Given exercise 1 — Return the annotated citation on egalitarianism in human evolution below, word for word.

Page extract —
Erdal D, Whiten A. Egalitarianism and Machiavellian Intelligence in Human Evolution. In: Mellars P, Gibson K, ed. Modelling the Early Human Mind. Cambridge, UK: McDonald Institute for Archaeological Research, 1996: 139-160. McDonald Institute Monograph

This important synthesis points out that humans as a species, evolved to be egalitarian, and not hierarchical. It reviews data on hunger-gatherer societies and concludes that the norm was an absence of social hierarchy, and a sharing of resources that goes beyond kinship or reciprocation. This suggests that greed, which many believe typifies the human species, may be a result of changes over a relatively brief period of human existence, and perhaps began with the development of agriculture which allowed some of live off the labor of others.

Dataset excerpts —
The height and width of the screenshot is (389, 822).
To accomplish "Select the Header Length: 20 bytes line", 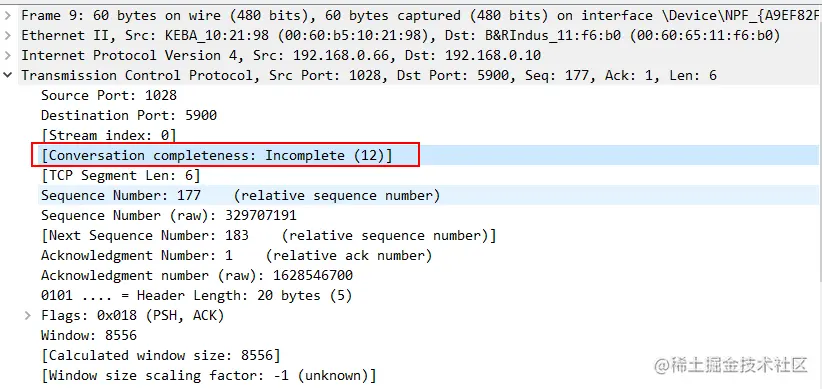I will click(197, 296).
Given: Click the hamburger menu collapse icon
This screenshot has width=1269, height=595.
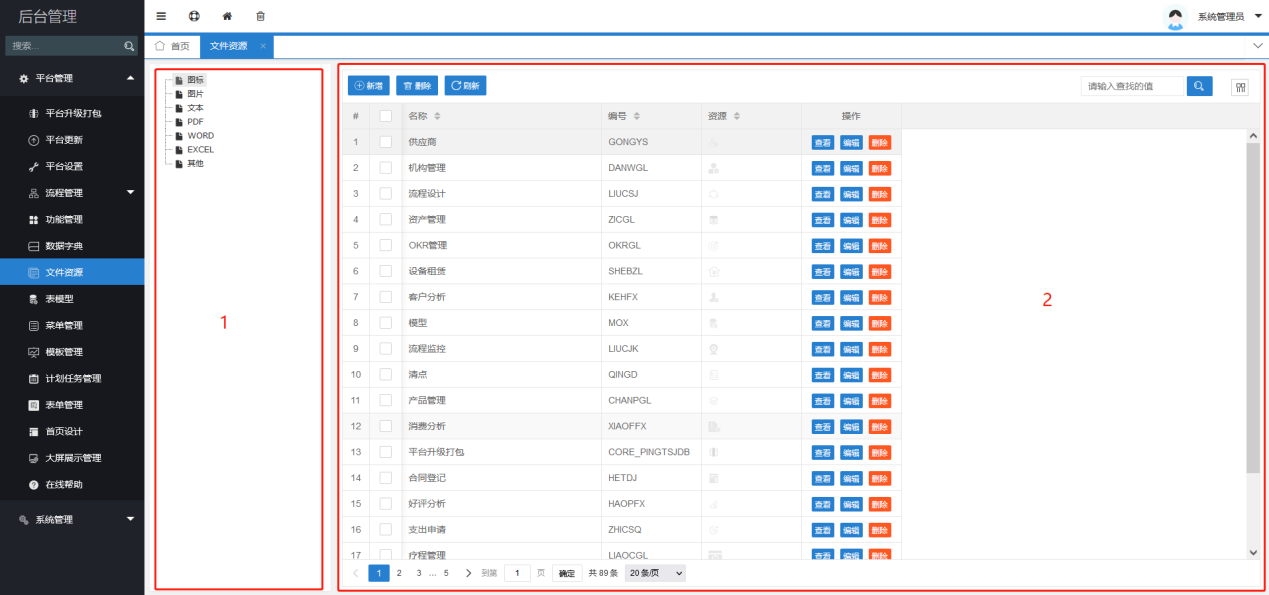Looking at the screenshot, I should tap(161, 16).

Given exercise 2 — Retype the entries from the line containing "Given: Click the hamburger menu collapse icon" down through the end of the entries, both ends included, and leave the pictures out.

Written response 1 —
Erdal D, Whiten A. Egalitarianism and Machiavellian Intelligence in Human Evolution. In: Mellars P, Gibson K, ed. Modelling the Early Human Mind. Cambridge, UK: McDonald Institute for Archaeological Research, 1996: 139-160. McDonald Institute Monograph

This important synthesis points out that humans as a species, evolved to be egalitarian, and not hierarchical. It reviews data on hunger-gatherer societies and concludes that the norm was an absence of social hierarchy, and a sharing of resources that goes beyond kinship or reciprocation. This suggests that greed, which many believe typifies the human species, may be a result of changes over a relatively brief period of human existence, and perhaps began with the development of agriculture which allowed some of live off the labor of others.

Written response 2 —
Given: Click the hamburger menu collapse icon
This screenshot has width=1269, height=595.
Looking at the screenshot, I should tap(161, 16).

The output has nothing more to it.